** Start of The records **

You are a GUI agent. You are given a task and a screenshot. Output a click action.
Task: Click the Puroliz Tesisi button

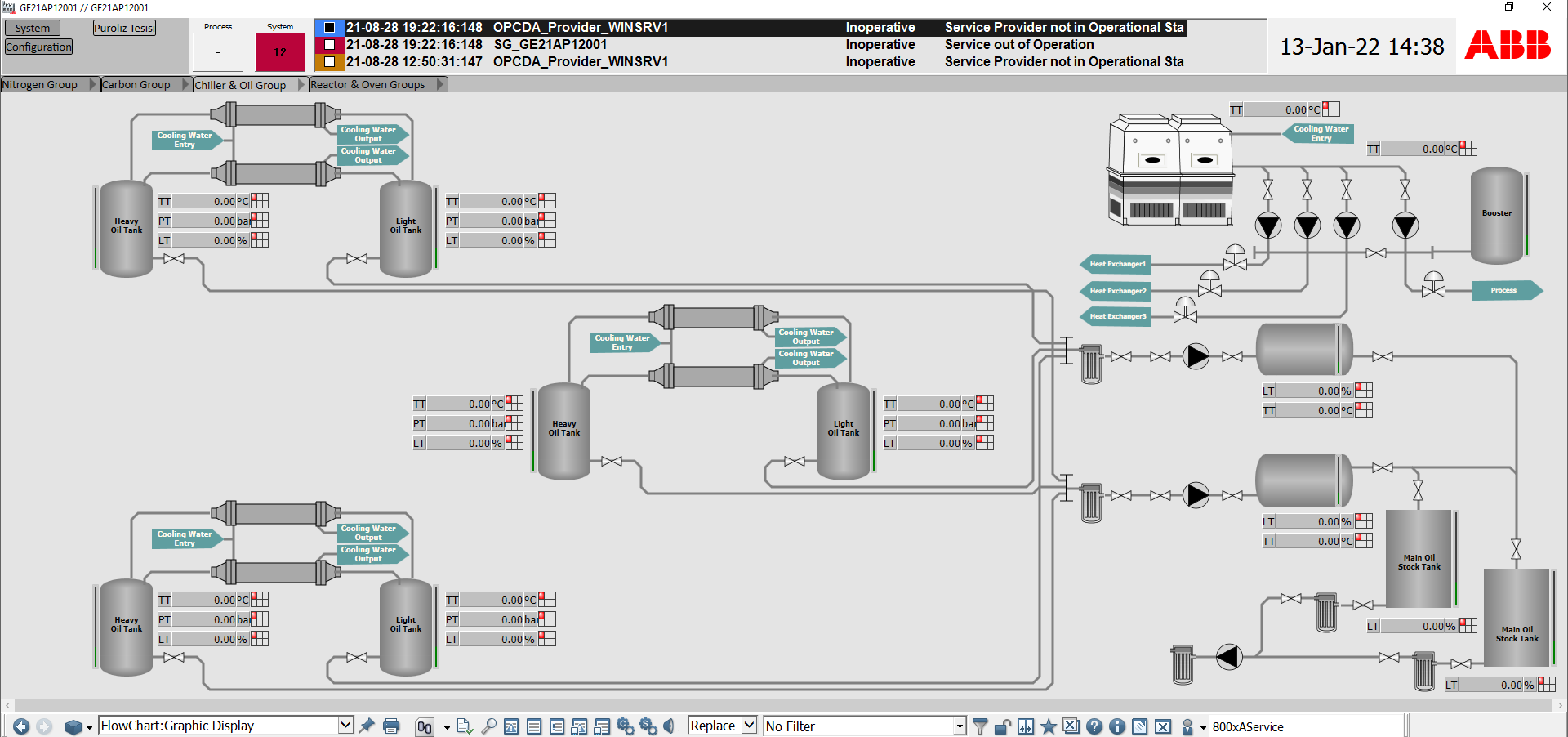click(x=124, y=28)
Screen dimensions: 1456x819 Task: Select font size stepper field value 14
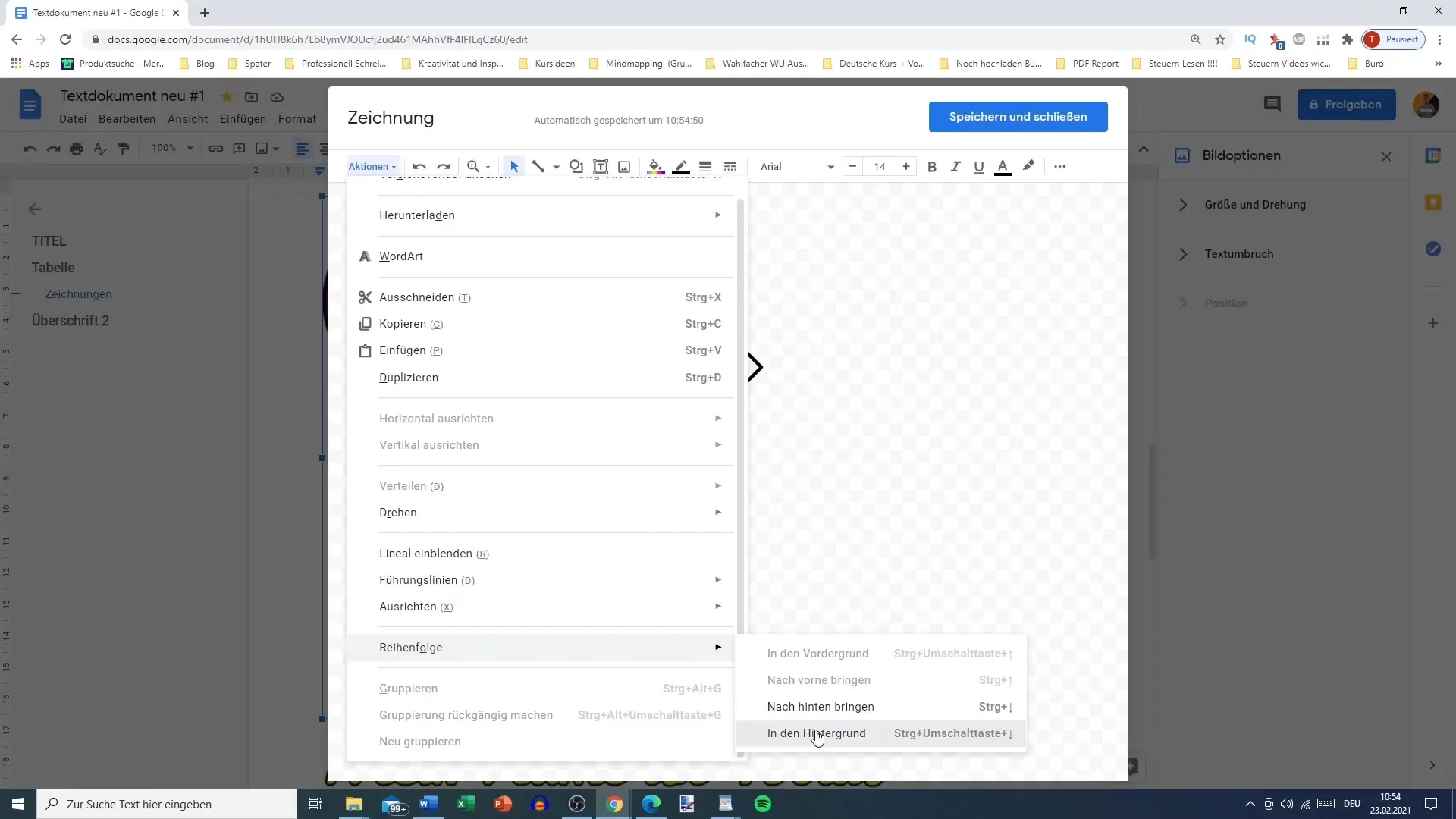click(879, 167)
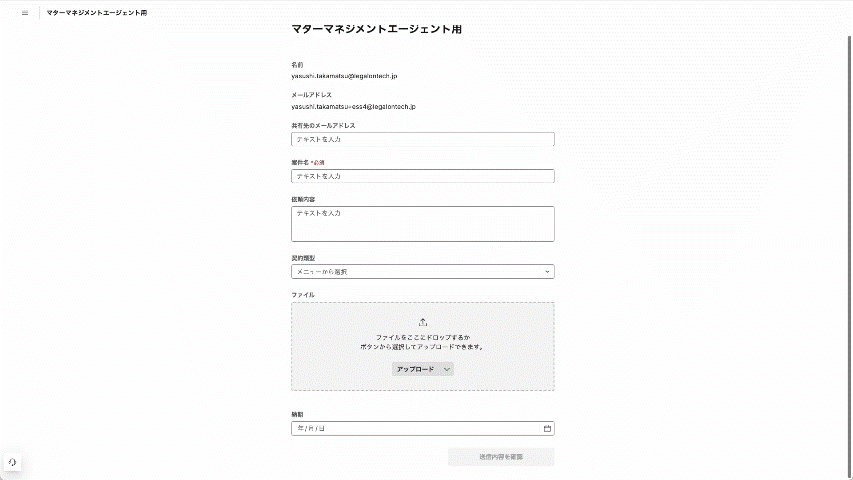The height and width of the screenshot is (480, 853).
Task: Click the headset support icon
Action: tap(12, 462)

** End of The records **
** Start of The records **

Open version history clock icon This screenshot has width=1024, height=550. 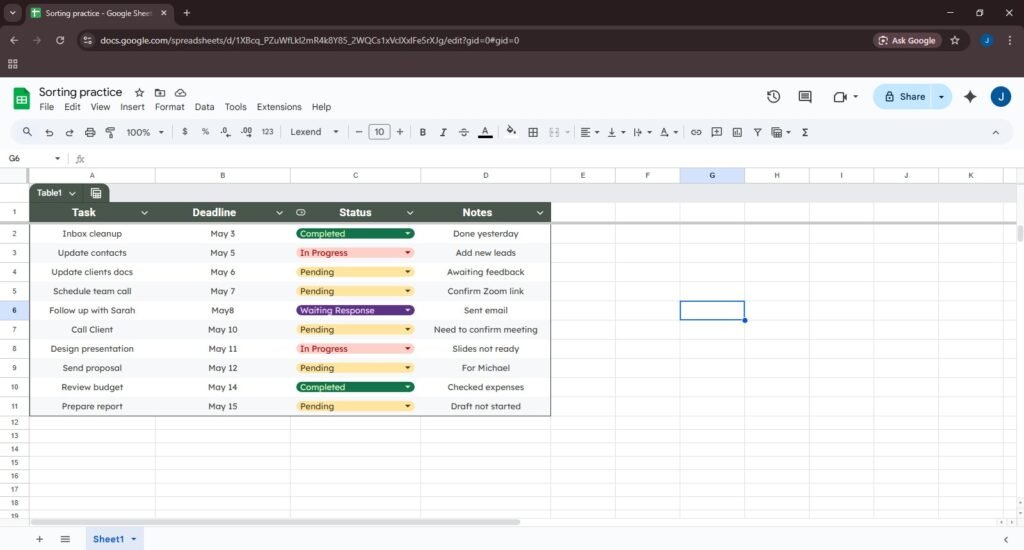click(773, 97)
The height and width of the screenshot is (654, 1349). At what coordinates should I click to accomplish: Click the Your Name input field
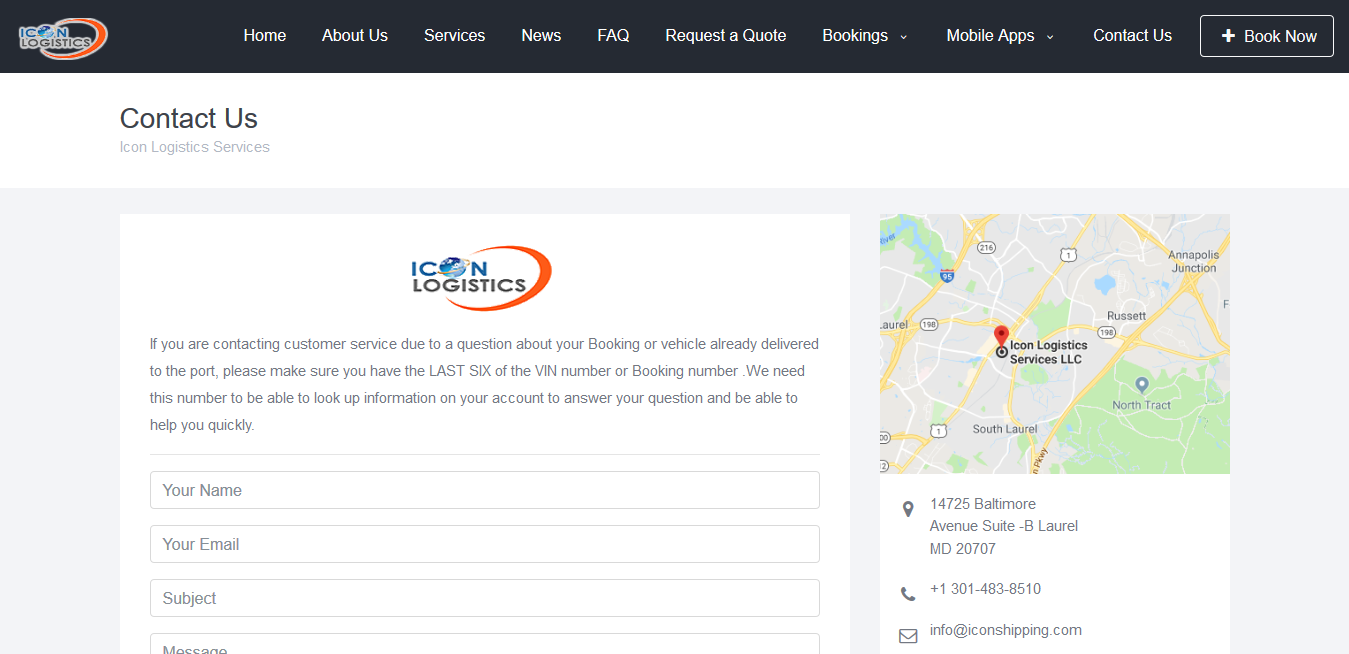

** End of The records **
** Start of The records **

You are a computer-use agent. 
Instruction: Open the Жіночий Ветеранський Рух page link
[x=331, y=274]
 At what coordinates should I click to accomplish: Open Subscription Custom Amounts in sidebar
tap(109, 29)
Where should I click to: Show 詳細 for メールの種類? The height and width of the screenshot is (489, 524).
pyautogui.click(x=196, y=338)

** End of The records **

What needs to be done:
Lay out the records from the line with "You are a computer-use agent." to the line with "pyautogui.click(x=196, y=338)" as a JSON list of strings, one string per line, leaving out blank lines.

Answer to this task:
[
  "You are a computer-use agent. ",
  "Instruction: Open the Жіночий Ветеранський Рух page link",
  "[x=331, y=274]",
  " At what coordinates should I click to accomplish: Open Subscription Custom Amounts in sidebar",
  "tap(109, 29)",
  "Where should I click to: Show 詳細 for メールの種類? The height and width of the screenshot is (489, 524).",
  "pyautogui.click(x=196, y=338)"
]